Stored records
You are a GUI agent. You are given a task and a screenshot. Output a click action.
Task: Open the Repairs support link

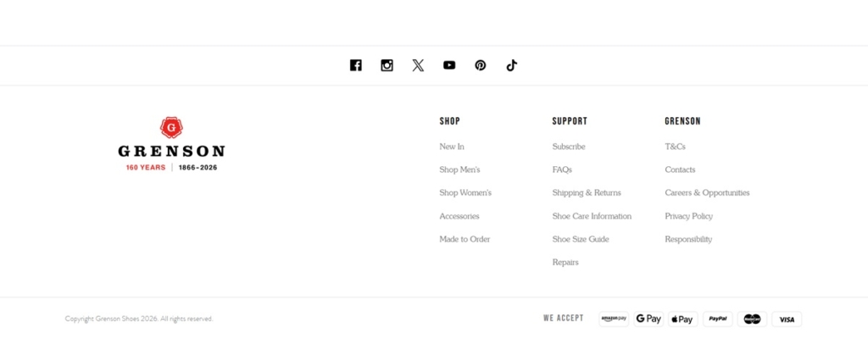tap(565, 263)
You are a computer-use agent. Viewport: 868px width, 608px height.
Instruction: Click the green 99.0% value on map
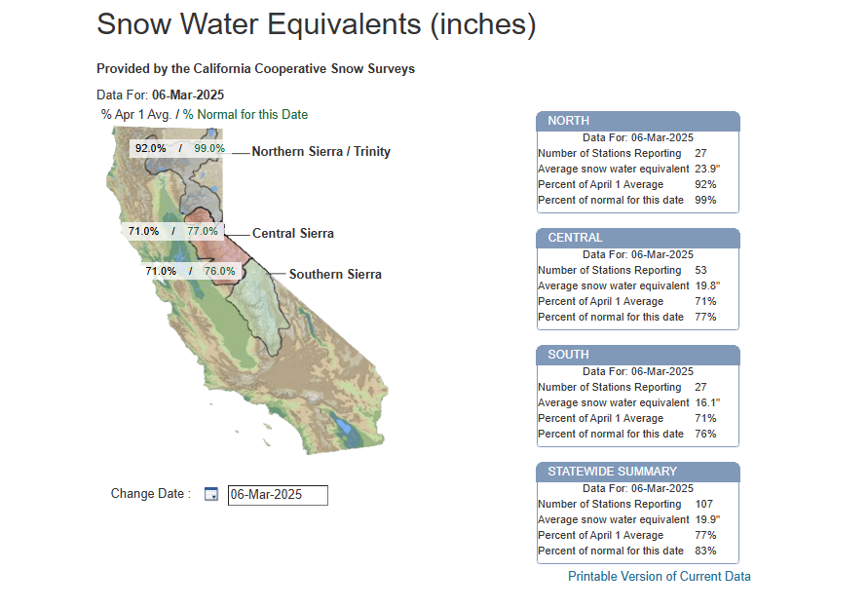point(209,148)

→ Exercise objective:
Output only the number of lines above holding "agent".

→ Answer to this problem:
2